Making jet aircraft acceptably quiet can be a dirty job. Owners don’t want to spend the money, engine makers don’t want to compromise their products’ efficiencies and airport neighbors are rarely happy with the results.

Maintenance and modification shops, however, don’t mind the trouble. Business Jet Technology got into the hush-kit business by investing in a program three years ago with Quiet Technology Aerospace (QTA) to develop and certify a silencing system for the Spey-powered Gulfstream II and III. Founded in 1984, Quiet Technology lays claim to being the world’s oldest hush-kit designer and manufacturer. It holds eight separate STCs for large commercial and military transports and corporate jets.

“We came to the market at the worst possible time,” admitted Business Jet partner Kevin Jordan. “When we started developing the hush kit [in 2000], a decent GII was selling for about $6.5 million and a GIII for $12- to $14 million. Now they’re half that, and most owners are reluctant to invest in the hush kit unless they can see an increase in the value of the airplane, and we do not have enough market experience yet to see to what degree that will be the case.”

Martin Gardner, QTA director of engineering and certification, adapted his credo from the company’s advertising campaign: “We don’t sell hush kits. We sell the freedom to fly anywhere, anytime.” And that is essentially what quiet aircraft are about. He cited the experiences of one GIII customer who lived during the week in Atlanta and flew to his second home in Naples, Fla., on weekends. Since his aircraft couldn’t qualify for landing privileges at Naples, he had to regularly divert to the Fort Myers Airport and drive.

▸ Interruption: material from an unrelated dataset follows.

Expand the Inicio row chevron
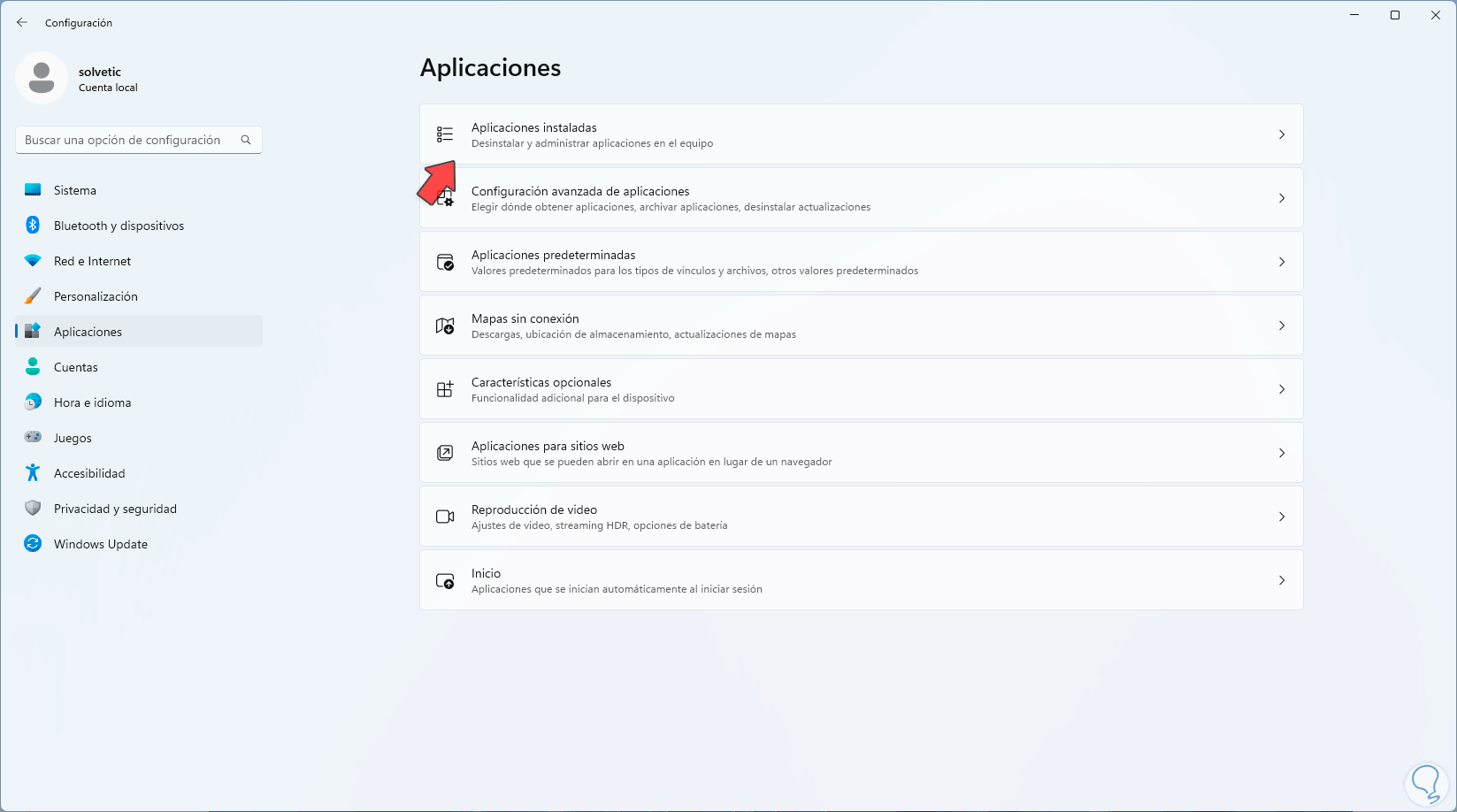This screenshot has height=812, width=1457. tap(1281, 580)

Gardner explained that the Gulfstream hush kit is similar to QTA’s Stage 3 application for Rolls-Royce Spey engines developed for the BAC 1-11. It has been engineered to be lightweight and structurally simple.

“A translating ejector forces exhaust gases through a special nozzle and into an ejector shroud,” he said, “thereby decreasing exhaust velocity and noise. And the system retains the original Gulfstream thrust reverser.” The hush kit is purely mechanical. It has few parts, needs no structural reinforcement, forgoes any additional actuation controls and there are no systems changes. It’s a strictly bolt-on proposition with the exception of trimming a little sheet metal on the engine pylon, and it can be finished in 10 days.

The weight of the entire kit is just 234 pounds–the equivalent of 35 gallons of jet-A–and the c.g. envelope is unchanged. While a slight degradation in performance was expected, so far QTA is hard-pressed to see any significant numbers. “Some of our early customers who use their GII mostly on long flights reported no change from a standard airplane,” Gardner said. “Another customer who flies short legs thinks maybe they’ve lost 1 to 1.5 percent.” Certification was granted January 27, and by September this year 10 kits had been installed.

“Sales have been disappointing this year,” Jordan said. However, he has a merchandiser’s mindset worthy of Penney, Woolworth or Walton and the other noted retailers of history–a hook to get prospects to commit to the modification they must have to get into an increasing number of the world’s airports.

“Order a QTA Stage 3 hush kit for your Gulfstream II or III at its regular price of $1.35 million and schedule a time for installation, and Business Jet Technologies [an affiliate of Business Jet Center in Dallas] will give you our $175,000 RVSM modification free,” he said. Since it’s necessary for the customer airplane to be down for three weeks for this combo offer, the company will even make arrangements for a loaner airplane during that time.

Business Jet Technologies has teamed with Shadin and AeroMech to produce an RVSM solution that is plug and play and uses existing wiring for direct replacement of any ADC installation.

Having a “two-fer” STC sale is a little unusual, but the day it was announced two GIII hush kits were sold to one operator and another order came from Mexico the next day.